About a half-dozen nurses delivered the results at the Island Health board meeting in Campbell River Jan. 29. The Care Delivery Model Redesign was introduced at Nanaimo Regional General Hospital last September to reduce nursing overtime by bringing care aides into acute care to take on nursing duties such as bathing, toileting and feeding patients.
BCNU steward and Nanaimo licensed practical nurse Kris Vanlambalgen said it has been “chaos” at Nanaimo General since it was introduced.
“Nurses that used to have four patients now have nine,” Vanlambalgen said. “It doesn’t matter how many care aides we have, the bottom line is nurses can’t (properly) care for that many.”
Vanlambalgen said care aides cannot prescribe medication so patients who need pain relief must wait as nurses prioritize their patient load.
“We wouldn’t leave our family in (Nanaimo Regional General) hospital,” Vanlambalgen said. “Nurses will survive the chaos and crisis; it’s our patients that we are worried about.”
She also said nurses know overtime is an issue but the union would prefer a collaborative discussion to deal with it, instead of the top-down approach.
The health authority is aware of the issues in Nanaimo, said Island Health spokesperson Sarah Plank, which is why they delayed implementation in Victoria from January to April 23.

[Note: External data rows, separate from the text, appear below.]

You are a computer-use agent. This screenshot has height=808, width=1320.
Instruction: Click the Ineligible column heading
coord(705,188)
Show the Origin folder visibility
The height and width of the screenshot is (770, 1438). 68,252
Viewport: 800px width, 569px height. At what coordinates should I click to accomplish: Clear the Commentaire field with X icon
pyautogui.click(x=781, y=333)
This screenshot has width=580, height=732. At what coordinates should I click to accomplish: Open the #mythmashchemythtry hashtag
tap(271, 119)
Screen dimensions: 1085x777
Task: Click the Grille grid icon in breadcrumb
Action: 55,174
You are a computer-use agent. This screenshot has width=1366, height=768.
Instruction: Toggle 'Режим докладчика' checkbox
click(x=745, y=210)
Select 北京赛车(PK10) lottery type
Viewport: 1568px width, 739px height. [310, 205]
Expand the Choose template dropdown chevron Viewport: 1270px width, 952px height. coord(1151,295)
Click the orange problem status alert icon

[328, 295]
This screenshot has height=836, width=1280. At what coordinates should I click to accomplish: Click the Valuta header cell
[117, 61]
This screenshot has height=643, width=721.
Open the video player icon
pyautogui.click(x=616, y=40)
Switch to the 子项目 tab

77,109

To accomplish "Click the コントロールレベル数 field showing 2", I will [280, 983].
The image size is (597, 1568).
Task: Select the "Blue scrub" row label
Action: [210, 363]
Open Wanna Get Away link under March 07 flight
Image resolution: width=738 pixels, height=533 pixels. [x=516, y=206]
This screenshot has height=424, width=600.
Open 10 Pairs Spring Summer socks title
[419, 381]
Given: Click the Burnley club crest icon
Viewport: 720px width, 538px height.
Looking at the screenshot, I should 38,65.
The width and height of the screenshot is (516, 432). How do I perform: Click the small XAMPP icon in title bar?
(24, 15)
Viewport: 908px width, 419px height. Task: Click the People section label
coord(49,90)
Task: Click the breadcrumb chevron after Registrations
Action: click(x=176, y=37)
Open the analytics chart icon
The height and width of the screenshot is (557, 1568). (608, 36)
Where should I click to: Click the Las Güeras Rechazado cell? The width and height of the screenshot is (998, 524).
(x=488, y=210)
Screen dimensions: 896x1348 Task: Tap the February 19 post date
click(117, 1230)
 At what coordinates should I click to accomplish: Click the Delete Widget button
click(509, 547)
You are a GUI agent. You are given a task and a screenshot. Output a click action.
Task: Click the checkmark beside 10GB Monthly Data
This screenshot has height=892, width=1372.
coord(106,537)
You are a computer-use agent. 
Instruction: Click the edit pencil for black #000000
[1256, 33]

“There have been challenges and issues that have come up and we are working with staff to address them,” Plank said. “There is a period of adjustment and acclimatizing to the new system. Change is difficult. I think as they get used to working in that new model and learn how to work within that model, things will begin to settle down.”
Plank added that this model has been in place for years in seven Vancouver Island community hospitals, such as Cowichan District, Saanich Peninsula and Campbell River, where it has been “working quite successfully.”
She added that Island Health is listening to concerns. “Patients and our staff are important to us and we are monitoring things to make sure that everything goes as smoothly as possible,” Plank said.